Рука Карфакса была теперь холодной, как у трупа. Урчащий звук слева заставил его слегка повернуть голову. Он несколько расслабился и даже улыбнулся, догадавшись, что это газы в желудке миссис Эпплгард. Очень нервная женщина, подумал он без упрека. И почему она нервничает, хотя уже много раз проходила через это? Неужели в этом действительно что-то есть?

— Не разнимайте рук! — резко скомандовала миссис Уэбстер.

Снова наступила тишина, нарушаемая тяжелым дыханием. Может быть, это Патриция так дышит?

Голос миссис Уэбстер, казалось, проревел у него прямо над ухом:

— Руфтон Карфакс!

Гордон почувствовал, что внутри его все как бы остекленело. Он превратился во вместилище страха — что-то или кто-то появился в комнате, возник, из ничего, его присутствие ощущалось каждой клеточкой тела. Через несколько мгновений воздух над столом сгустился, начал клубиться, все более и более чернея. Лица и рук Карфакса коснулась воздушная волна, исходящая от парящей над столом массы.

— Руфтон Карфакс!

Псевдоконечность, длинная и тонкая, закругленная на конце, протянулась в направлении миссис Уэбстер. Ей предшествовал холод, такой холод, что кожа покрылась инеем. В груди Карфакса гулко ударило заледеневшее сердце. На противоположной стороне стола кто-то, смутно различимый сквозь сгустившуюся мглу, истерически хихикнул. Этот смешок, замешанный на страхе, еще более ужесточил напряженность.

— Руфтон Карфакс! Спокойно!

Голос миссис Уэбстер, хотя и был повелительным, выдавал охватившую ее панику. Рука стала настолько холодной, что Гордону хотелось высвободиться из цепких пальцев, но он побоялся сделать это — может быть, нарушив цепь, он станет беспомощным перед чем-то, что немедленно воспользуется преимуществом.

— Руфтон Карфакс! Примите надлежащий вид.

С другой стороны стола снова донеслось хихиканье. Это была Чегети. А тот, кто тяжело дышал, видимо, был до смерти перепуган.

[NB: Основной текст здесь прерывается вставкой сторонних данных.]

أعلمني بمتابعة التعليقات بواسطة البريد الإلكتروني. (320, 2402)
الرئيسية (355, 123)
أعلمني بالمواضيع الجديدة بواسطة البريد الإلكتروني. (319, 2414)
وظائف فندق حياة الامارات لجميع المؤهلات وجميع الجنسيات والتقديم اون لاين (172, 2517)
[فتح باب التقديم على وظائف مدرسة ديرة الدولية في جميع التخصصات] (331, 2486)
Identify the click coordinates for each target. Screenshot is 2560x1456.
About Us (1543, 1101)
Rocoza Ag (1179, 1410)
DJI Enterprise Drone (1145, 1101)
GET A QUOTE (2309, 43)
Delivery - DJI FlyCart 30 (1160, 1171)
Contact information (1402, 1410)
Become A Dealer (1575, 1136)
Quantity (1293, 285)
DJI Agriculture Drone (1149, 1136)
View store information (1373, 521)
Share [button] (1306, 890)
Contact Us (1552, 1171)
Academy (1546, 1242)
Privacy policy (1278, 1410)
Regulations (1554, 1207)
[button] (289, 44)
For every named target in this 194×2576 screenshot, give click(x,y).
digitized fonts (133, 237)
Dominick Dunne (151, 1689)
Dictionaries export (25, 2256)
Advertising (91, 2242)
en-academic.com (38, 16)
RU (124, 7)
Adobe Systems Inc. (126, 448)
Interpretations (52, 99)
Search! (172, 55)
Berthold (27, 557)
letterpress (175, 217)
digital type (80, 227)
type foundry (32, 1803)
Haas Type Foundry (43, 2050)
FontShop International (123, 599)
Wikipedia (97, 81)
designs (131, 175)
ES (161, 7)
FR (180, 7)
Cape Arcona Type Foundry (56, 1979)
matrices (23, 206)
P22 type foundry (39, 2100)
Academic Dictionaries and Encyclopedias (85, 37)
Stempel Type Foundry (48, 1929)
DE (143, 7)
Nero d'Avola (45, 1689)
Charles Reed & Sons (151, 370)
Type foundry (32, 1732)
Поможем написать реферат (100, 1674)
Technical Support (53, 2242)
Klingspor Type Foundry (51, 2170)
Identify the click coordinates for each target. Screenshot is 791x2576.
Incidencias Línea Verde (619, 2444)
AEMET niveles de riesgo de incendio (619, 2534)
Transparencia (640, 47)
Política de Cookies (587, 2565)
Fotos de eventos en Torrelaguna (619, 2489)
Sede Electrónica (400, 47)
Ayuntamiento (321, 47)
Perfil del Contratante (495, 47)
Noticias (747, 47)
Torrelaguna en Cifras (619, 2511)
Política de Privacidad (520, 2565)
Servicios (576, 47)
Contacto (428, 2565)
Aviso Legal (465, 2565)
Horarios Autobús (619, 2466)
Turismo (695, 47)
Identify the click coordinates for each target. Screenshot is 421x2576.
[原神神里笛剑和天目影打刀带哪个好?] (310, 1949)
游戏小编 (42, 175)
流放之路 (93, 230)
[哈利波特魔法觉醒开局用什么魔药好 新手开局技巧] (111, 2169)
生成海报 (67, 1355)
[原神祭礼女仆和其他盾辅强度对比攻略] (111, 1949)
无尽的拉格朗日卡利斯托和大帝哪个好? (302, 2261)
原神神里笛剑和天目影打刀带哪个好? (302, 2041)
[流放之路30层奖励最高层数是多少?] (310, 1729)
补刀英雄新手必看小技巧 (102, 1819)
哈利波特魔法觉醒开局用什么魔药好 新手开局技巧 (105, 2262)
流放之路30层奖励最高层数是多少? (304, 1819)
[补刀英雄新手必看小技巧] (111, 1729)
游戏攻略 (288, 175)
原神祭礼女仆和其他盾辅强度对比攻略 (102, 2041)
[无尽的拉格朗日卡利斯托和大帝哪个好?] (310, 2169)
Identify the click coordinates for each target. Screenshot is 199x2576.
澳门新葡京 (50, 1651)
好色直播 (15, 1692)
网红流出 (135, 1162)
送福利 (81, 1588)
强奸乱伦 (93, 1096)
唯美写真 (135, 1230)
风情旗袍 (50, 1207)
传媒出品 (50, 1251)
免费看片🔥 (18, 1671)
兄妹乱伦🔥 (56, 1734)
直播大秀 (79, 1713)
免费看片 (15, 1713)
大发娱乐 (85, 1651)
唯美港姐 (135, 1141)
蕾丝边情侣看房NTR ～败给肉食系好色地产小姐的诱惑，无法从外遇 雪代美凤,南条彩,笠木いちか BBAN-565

— Пусть уходит! — простонал мужской голос.

— Держитесь! — сказала миссис Уэбстер. — Нельзя впадать в истерику.

— Черт побери! — закричала вдруг Патриция. — Это вовсе не отец! Что вы наделали?

— Оставайтесь в обозначенных пределах! — срывающимся голосом произнесла миссис Уэбстер. — Оставайтесь! И назовите себя!

— Это не отец! — пронзительно завопила Патриция.

Стул упал. Раздался звук падения тела, какая-то возня, вскрик, шаги в направлении двери… Гордон вскочил, дернулся, напрягая свои больные мускулы, но женщины цепко держали его за руки.

— Не убегайте!

У двери кто-то с кем-то боролся. Патриция со служанкой? Вдруг миссис Уэбстер закричала:

— Сгинь! Туда, откуда ты явился!

Псевдоконечность поднялась, изогнулась, как слоновий хобот, и метнулась к лицу миссис Уэбстер. Та испустила вопль и откинулась назад, увлекая за собой Гордона; они упали на пол. Он моментально вскочил, превозмогая боль, и увидел у окна Чегети — она деполяризовала окно. Миссис Уэбстер лежала на полу, закрыв лицо руками, и истошно кричала. Масса над столом стала менее плотной, она беспорядочно билась, выбрасывая вращающиеся ложноконечности, достигающие краев стола, но не выходящие за них. В комнате понемногу становилось светлее, показалось ничем не закрытое солнце, и масса исчезла.

Повернувшись, Гордон увидел через открытую дверь убегающих по коридору Патрицию и служанку. Миссис Уэбстер, все так же сидя на полу, терла глаза и безостановочно стонала:

— Я ослепла! Я ослепла!

Карфакс наклонился к ней, силой оторвал ее руки от лица.

— Разумеется, идиотка, вы не можете ничего видеть! — грубо сказал он. — У вас же закрыты глаза!

Веки ее открылись. Во взгляде не было ничего, кроме панического ужаса.

— Я ничего не вижу! Он прикоснулся к моим глазам!

— Оно исчезло. Что бы это ни было, но оно исчезло, — успокаивающе проговорил он. — Вам больше ничего не угрожает.

XII

— Все это могло быть вызвано самовнушением, — рассуждал Гордон. — Массовая истерия.